Corals in Palau did not suffer mass bleaching during the 2017 marine heatwave despite levels of heat stress and light intensity that were broadly equivalent to the conditions that led to mass bleaching in 1998 and 2010 at the same reefs.

The ability of coral reefs to adapt to changing ocean temperatures is a pressing question in marine biology.  

Coral reefs are currently experiencing significant declines. These declines are primarily due to marine heatwaves, which lead to widespread coral bleaching and mortality. Understanding how coral communities can adapt to increasingly severe and frequent marine heatwaves is crucial for their survival in the face of climate change.

The rate at which thermal tolerance can increase naturally has remained largely unknown, despite its critical role in determining to what extent coral assemblages can keep pace with ocean warming.

To find out, researchers at Newcastle University embarked on a study to unravel how quickly coral reefs can naturally increase their thermal tolerance. Their study paid particular attention to historic mass bleaching events, using Palau, a remote Pacific coral reef system, as a case study.

It is possible

The study showed historic increases in the thermal tolerance of coral reefs are possible. The results demonstrate how this capacity could reduce future bleaching impacts if global carbon emissions are cut down. 

Drawing on decades of field observations, the scientists modelled many possible future coral bleaching trajectories for Palauan reefs, each with a different simulated rate of thermal tolerance enhancement. They found that if coral thermal tolerance continues to rise throughout the 21st century at the most likely historic rate, significant reductions in bleaching impacts are possible.

Our study indicates the presence of ecological resilience to climate change, yet also highlights the need to fulfil Paris Agreement commitments to effectively preserve coral reefs.

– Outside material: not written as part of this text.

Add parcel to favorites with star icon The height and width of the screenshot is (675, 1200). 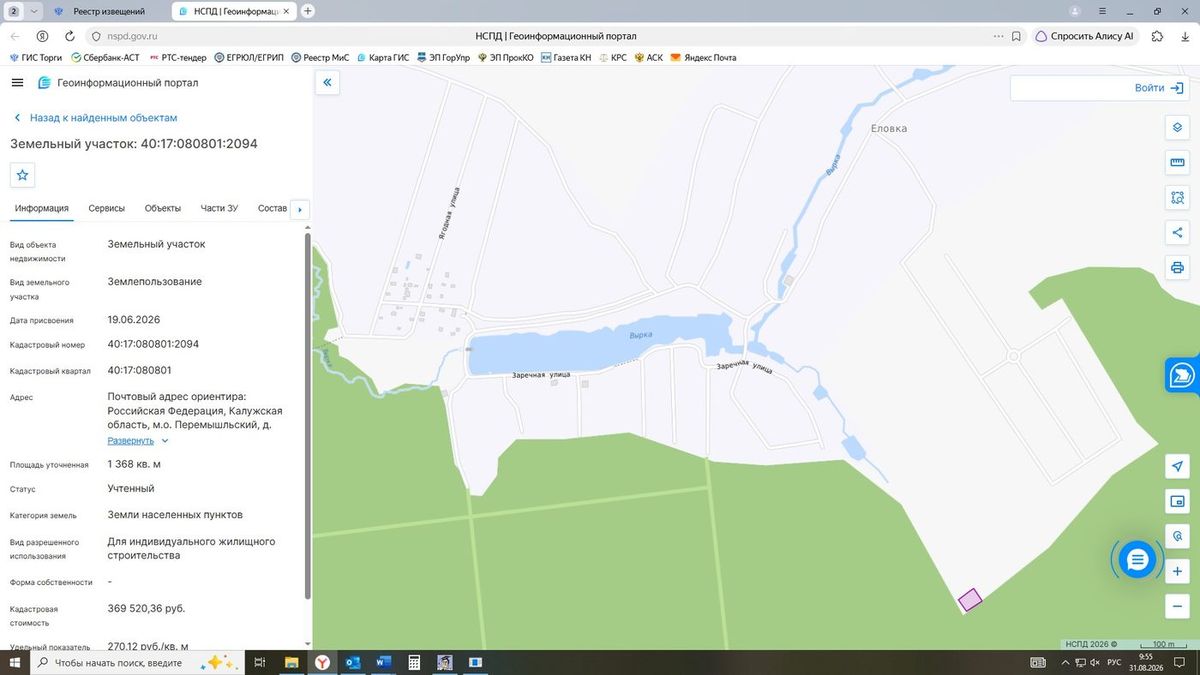click(23, 175)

— Liam Lachs, study lead author, Newcastle University

However, the researchers also note that if mass coral bleaching conditions occur two or more times per decade at any given reef, it is likely this is too often to allow for reef recovery.

On the other hand, if the most likely historic increase in thermal tolerance could be maintained throughout the coming century, bleaching projections were substantially reduced across all emissions scenarios.